Excepcionalidad y síntoma

Un acto de vandalismo, una agresión sexual, un suicidio, un crimen, ¿son siempre la expresión visible de un problema social soterrado? La pregunta tiene sentido porque es muy habitual que se utilice un hecho excepcional para convertirlo en síntoma de una realidad supuestamente oculta o en curso de manifestarse. Un tipo de respuesta que sobre todo se produce cuando el hecho imprevisto es considerado socialmente negativo, y no al contrario. Un atentado a la moral compartida, una conducta antisocial, un crimen execrable, fácilmente los convertimos en la supuesta expresión visible de una profunda crisis de valores, en la manifestación de una sociedad abocada a la disolución de los vínculos de solidaridad o en la prueba indiscutible de una silenciosa patología social.

Hace mucho que estamos tan poco dispuestos a aceptar lo que no encaja con nuestras expectativas. De modo que ante el imprevisto intentamos exorcizar lo que no se ajusta a nuestro mundo dado por supuesto. Y una manera de espantar el mal cuando no se puede negar su existencia es domesticarlo, convirtiéndolo en expresión de una conspiración o deriva social que atribuimos a todo aquello que nuestro imaginario considera negativo: la dimisión parental y la falta de educación cívica; la competitividad despiadada y el consumismo desatado; la falta de cultura democrática y la demagogia populista; la sociedad líquida y la pérdida del sentido religioso de la vida; el neoliberalismo, el patriarcalismo y el sistema en general… o cualquiera de nuestros grandes enemigos ideológicos.

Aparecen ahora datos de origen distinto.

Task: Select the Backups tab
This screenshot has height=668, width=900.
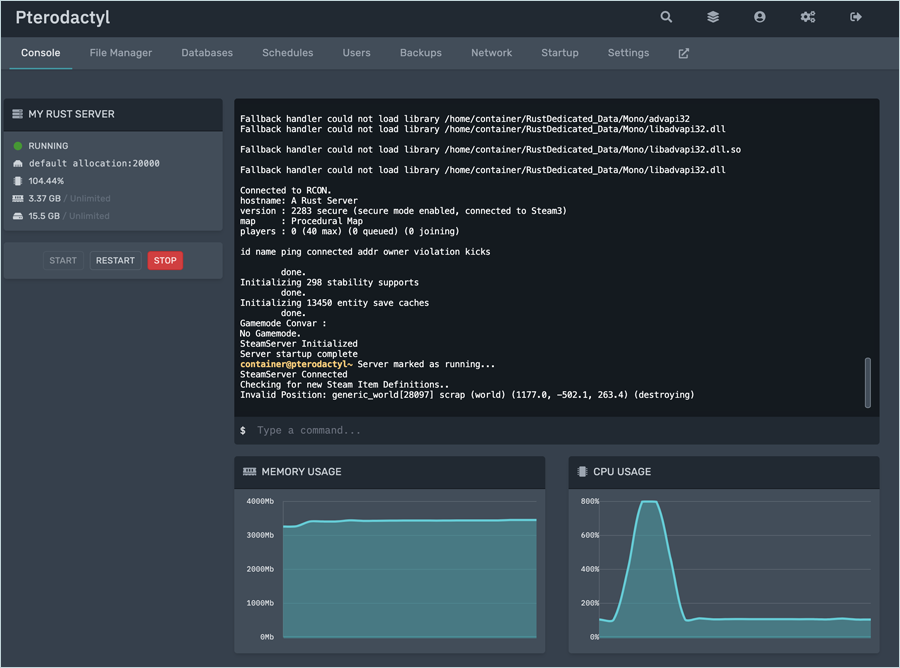Action: [x=421, y=53]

También ayuda algo tan sabido como sistemáticamente olvidado: que el fundamento de la noticia es la ruptura de la normalidad. Precisamente, la excepción. El ejemplo típico y tópico es aquel que dice que noticia no es que un perro muerda a un hombre, sino que un hombre muerda a un perro. Pero sin llegar a este extremo, es cierto que es noticia que, en un marco político de esperables conductas honestas, se descubran casos de corrupción. O que individuos que han sido socializados en entornos familiarmente estables, institucionalmente respetados y socialmente bien integrados, acaben teniendo un comportamiento criminal imprevisto. Y es entonces cuando acabamos confundiendo lo que es noticia con lo que se supone que es la manifestación de una normalidad social oculta.

La pregunta difícil de responder es cuándo un hecho excepcional delata la punta de un iceberg que esconde una grave realidad de dimensiones considerables, o cuándo es simplemente eso: una excepción cuya gravedad sólo se explica porque no encaja con lo que estaba previsto. Pero, aunque sea una cuestión problemática, es relevante que se responda por una razón fundamental. Se trata de evitar que, con el recurso a falsos alarmismos, la excepcionalidad sea utilizada para imponer discursos moralizantes. Y ello, tanto si son moralismos reaccionarios como moralismos progresistas. Recurrir a un crimen pasional, en un ataque de locura, en una explosión de odio para defender la imposición de nuestros principios ideológicos o de nuestras convicciones morales, además de poco honesto, terminará volviéndose en nuestra contra tanto desde el punto de vista de la consistencia argumental como, sobre todo, de la eficacia práctica.

No niego en absoluto que haya hechos excepcionales que pueden avanzar síntomas de patologías sociales. Y hay que poder advertir y reconocerlos como tales por no hacer como aquellas medicinas que, en lugar de atender la enfermedad, se contentan con hacer desaparecer el síntoma. Pero es igualmente importante no aprovechar los dramas personales y sociales para, a través de la amenaza y el miedo, querer moralizar -es decir, disciplinar- a la población. La excepción, lo imprevisto, la catástrofe natural, la locura, la desesperación, el accidente, existen. Y aunque sea inquietante, hay que admitir que a menudo escapan de la posibilidad de ser predichos y de explicar su causa.